The current Celtics may be slightly reminiscent of that ’86 team, with a roster full of players in their final productive years. The question is whether they are capable of another championship run.
“[Rajon] Rondo is the key, but the domination of the paint - which puts incredible pressure on Kevin Garnett - ultimately [will be most important],’’ he said. “Kevin Garnett is not a center. He is a forward, and those are completely different positions.
“While he can play limited amounts of time at center, that’s not his game. That means Jermaine O’Neal and Brandon Bass have to carry extremely heavy burdens.
“It’s a young man’s game, and right now the Miami Heat are the best team in the Eastern Conference. They’re a lot younger, and they can run faster, harder, and longer, and that comes back to Rondo as the critical component.’’
But it is possible for an older team to prevail, Walton added.
“If the players will listen to the coach, and if the players will make the sacrifices, it can happen,’’ he said.
Is there need for Sheed?
While the Celtics don’t regret signing Wallace to a two-year deal, they were disappointed that he did not work himself into top condition that season. He had to come out of Game 7 of the NBA Finals because of exhaustion.
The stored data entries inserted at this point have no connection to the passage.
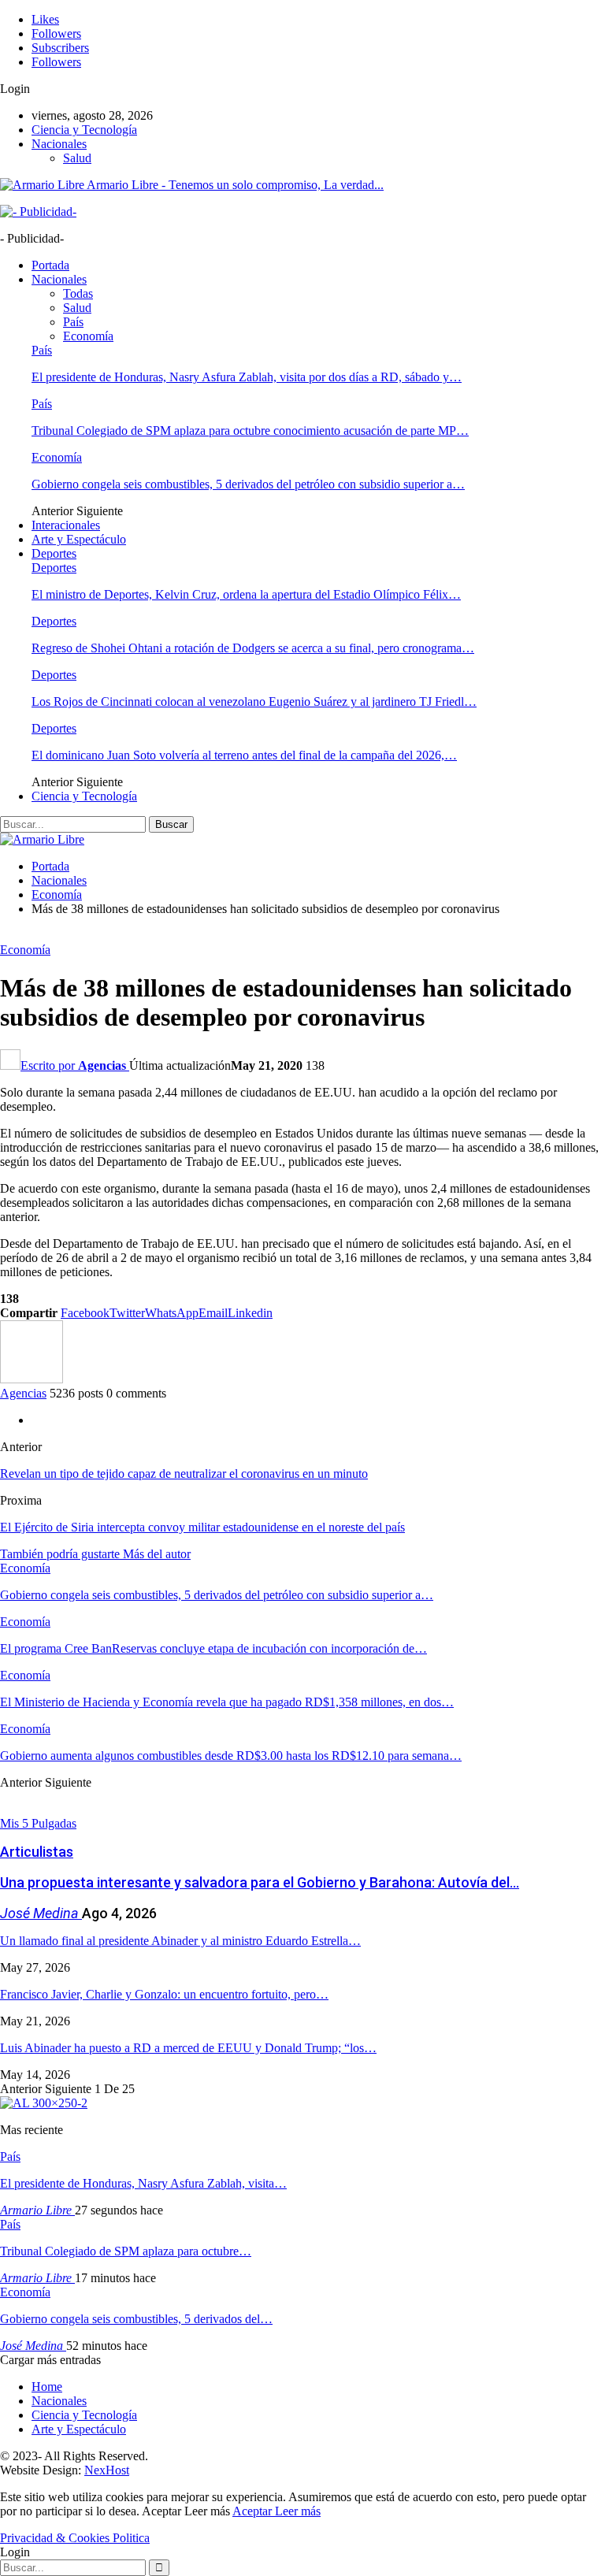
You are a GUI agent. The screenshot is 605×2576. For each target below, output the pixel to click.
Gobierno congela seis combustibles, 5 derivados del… (136, 2318)
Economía (88, 336)
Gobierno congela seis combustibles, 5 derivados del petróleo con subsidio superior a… (248, 484)
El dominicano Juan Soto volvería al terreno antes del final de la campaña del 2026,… (244, 755)
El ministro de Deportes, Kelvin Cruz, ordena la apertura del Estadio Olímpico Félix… (246, 594)
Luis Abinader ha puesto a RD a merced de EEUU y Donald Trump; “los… (188, 2047)
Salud (77, 158)
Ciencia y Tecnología (84, 129)
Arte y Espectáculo (79, 539)
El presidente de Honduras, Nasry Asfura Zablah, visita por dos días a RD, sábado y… (247, 377)
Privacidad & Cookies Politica (75, 2537)
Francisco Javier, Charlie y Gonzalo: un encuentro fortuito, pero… (164, 1994)
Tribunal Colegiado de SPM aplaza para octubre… (125, 2251)
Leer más (298, 2511)
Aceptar (253, 2511)
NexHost (106, 2470)
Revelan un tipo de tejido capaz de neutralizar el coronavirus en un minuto (184, 1473)
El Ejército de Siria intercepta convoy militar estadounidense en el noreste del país (202, 1527)
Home (47, 2386)
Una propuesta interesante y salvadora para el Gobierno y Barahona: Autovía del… (259, 1882)
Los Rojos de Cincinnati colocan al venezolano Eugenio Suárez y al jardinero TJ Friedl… (254, 701)
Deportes (54, 553)
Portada (50, 265)
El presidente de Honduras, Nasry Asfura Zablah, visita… (143, 2183)
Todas (78, 293)
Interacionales (66, 525)
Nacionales (59, 143)
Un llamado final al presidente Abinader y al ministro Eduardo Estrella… (180, 1940)
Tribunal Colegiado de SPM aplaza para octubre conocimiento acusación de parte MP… (250, 430)
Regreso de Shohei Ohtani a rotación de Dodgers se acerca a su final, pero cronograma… (253, 648)
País (73, 321)
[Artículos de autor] (31, 1379)
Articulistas (36, 1851)
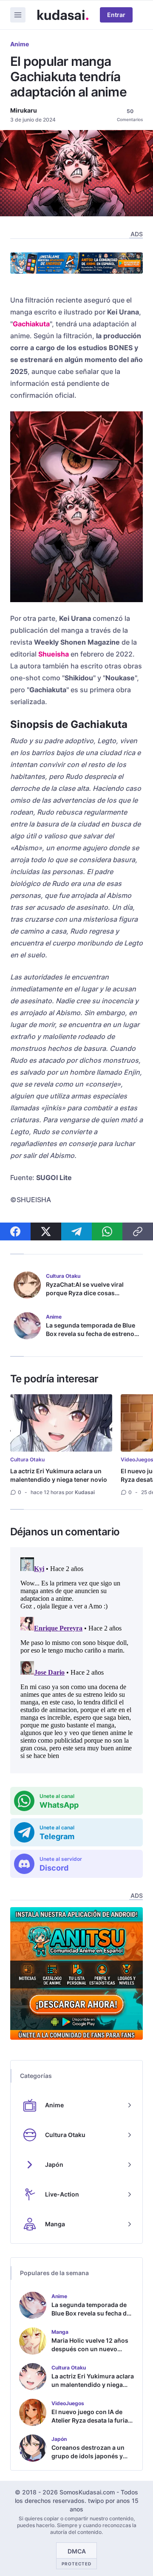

Wallace may have some value around the league as a top post defender despite his age (37). But the Celtics will not be in the market for an aging center whose casual approach was a concern even when he was surrounded by role models such as Pierce, Ray Allen and Kevin Garnett.
Wallace appeared convinced that he wanted to retire after the Finals but he never filed the paperwork. His $6 million salary came off the Celtics’ books last season. There will be interest in Wallace among title-contending teams with strong coaches, but it may take him the majority of the regular season to get back into playing shape.
Good news for the Raptors and center Aaron Gray, who missed the first two weeks of the season after a heart abnormality was detected. Gray underwent a procedure to correct the issue and will return in two weeks . . . Word out of the NBADL showcase was that Antoine Walker is out of shape and not close to a return to the NBA. The former Celtic returned for a second stint with Idaho and was averaging 10.8 points and shooting 34.4 percent through 14 games. Walker, 35, last played in the NBA in 2007-08 with the Timberwolves. In the opening game of the showcase, before NBA scouts looking for roster additions, he finished 1 for 8 with 7 points in 30 minutes . . . Orlando’s Dwight Howard, who attempted an NBA-record 39 free throws in a win over Golden State Thursday, still maintains a desire to be traded. He said he wants to move to the Nets, Mavericks, or Lakers but expects to be with the Magic through the All-Star Game, which happens to be in Orlando. The trade deadline has been pushed back to March 15 because of the lockout, so the Magic could wait for the market to develop. Howard can opt out of his contract this summer and become an unrestricted free agent . . . Glen “Big Baby’’ Davis got into an exchange with an autograph seeker in Portland as he breezed by a group walking to the locker room after warmups. Davis reportedly pointed out his new four-year, $26 million contract with Orlando during the exchange with the fan. If you recall, Davis was fined $25,000 for screaming an obscenity at a fan in Detroit after the fan made constant fun of his weight.